According to the Rapid-Growth Markets Forecast of the Ernst & Young (E&Y), Viet Nam ranked 4th among 25 countries which have fastest growth rates and are vulnerable to seven risks namely current account, external debt, government debt, inflation, growth in credit to GDP, import cover, and currency change over year.

Viet Nam’s GDP would touch 5.4% in 2014, the forecast said.

The growth rate is set to pick up to the 7% target by 2016 thanks to the Government’s effort to reduce the fiscal deficit and use lower inflation to bring down borrowing costs.

The multinational professional services firm reported that CPI inflation would stand at 6.5%; current account balance (% of GDP) 1.6%; exchange per US$ (year average) 21,508 in 2014 and 22,000 in 2015.

E&Y said that a strong rebound in FDI commitments will underpin the financing of the external deficit that is expected to reappear from 2015.

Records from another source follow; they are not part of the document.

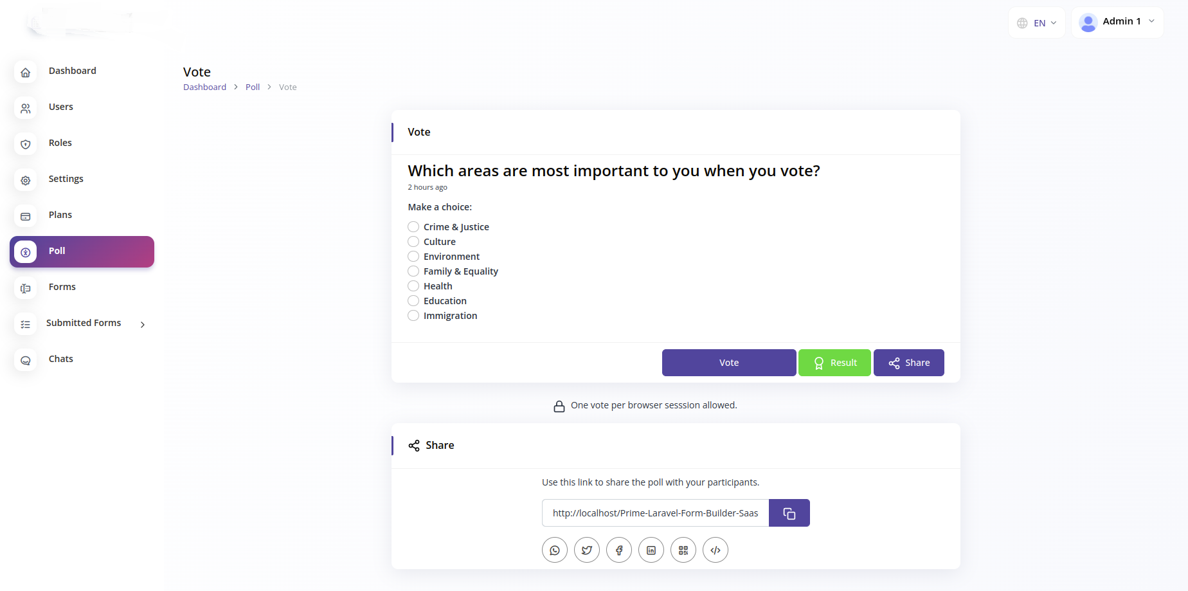Share poll on Facebook icon
This screenshot has width=1188, height=591.
[x=619, y=550]
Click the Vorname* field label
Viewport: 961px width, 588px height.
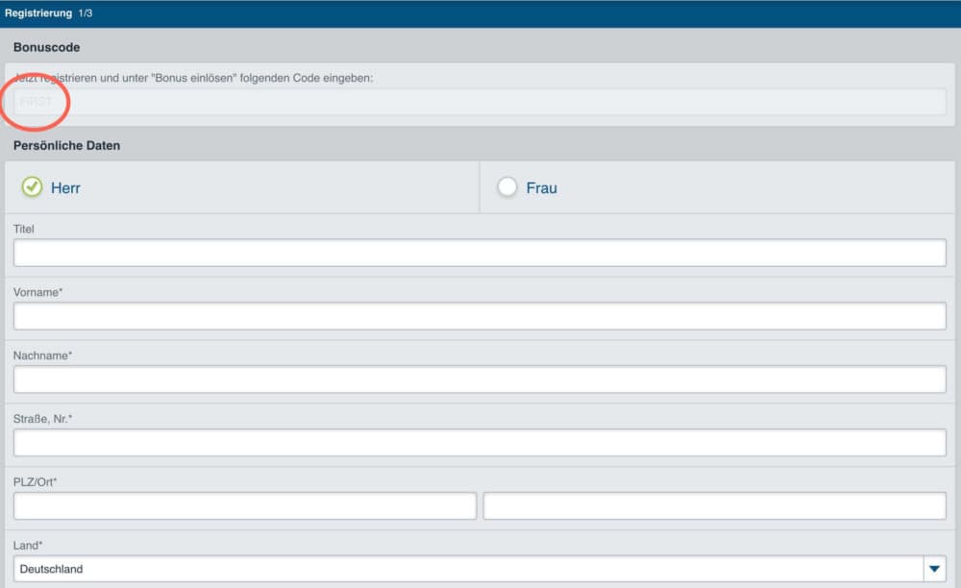pos(37,292)
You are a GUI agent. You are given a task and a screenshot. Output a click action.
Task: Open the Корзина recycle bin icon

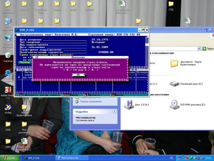point(8,56)

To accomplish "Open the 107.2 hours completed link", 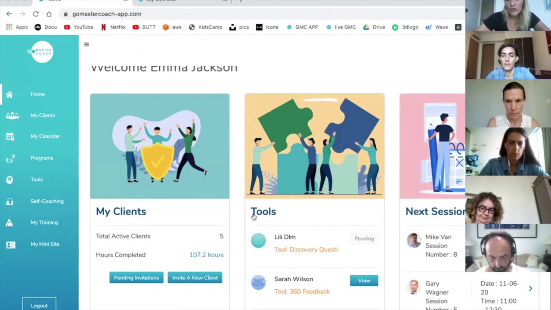I will [x=206, y=255].
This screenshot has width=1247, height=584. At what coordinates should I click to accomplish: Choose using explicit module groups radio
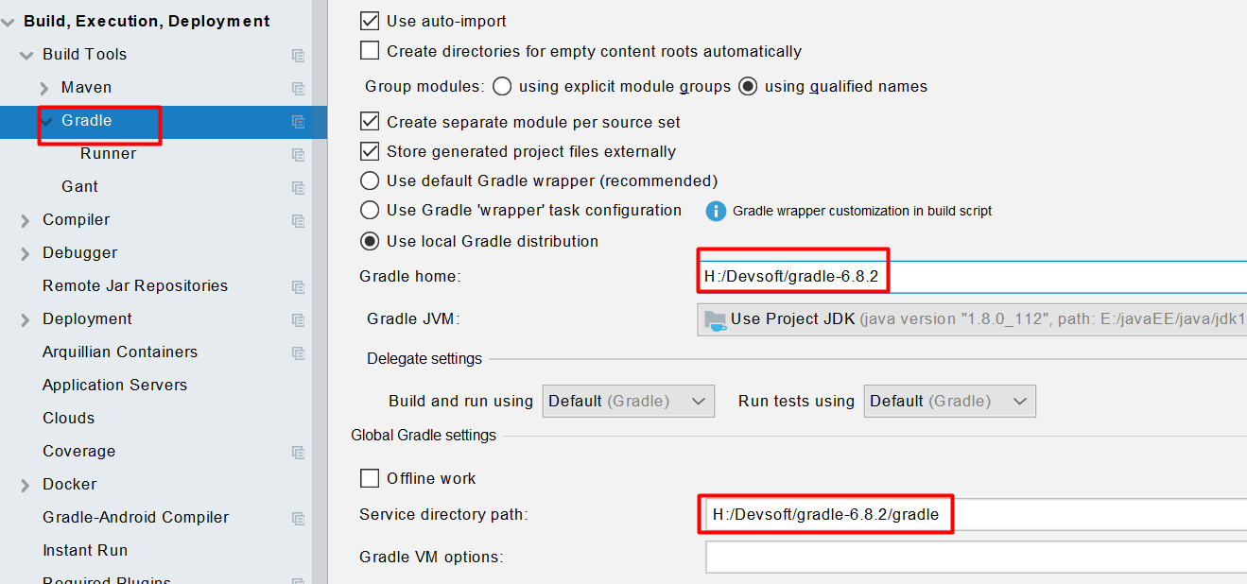click(502, 87)
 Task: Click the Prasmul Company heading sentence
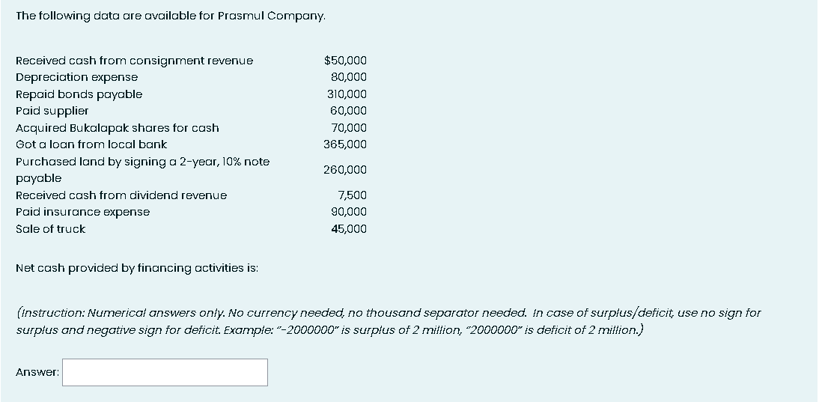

This will calm concerns about the stability of the Vietnamese Dong (VND) that have resulted from low reserves.

FDI will promote a shift away from textiles and agriculture, the decline of which lie behind the widening trade gap in Q4, 2013.

With capital inflows stabilizing the VND, inflation will continue to subside, ensuring a return to real wage growth in 2014-17.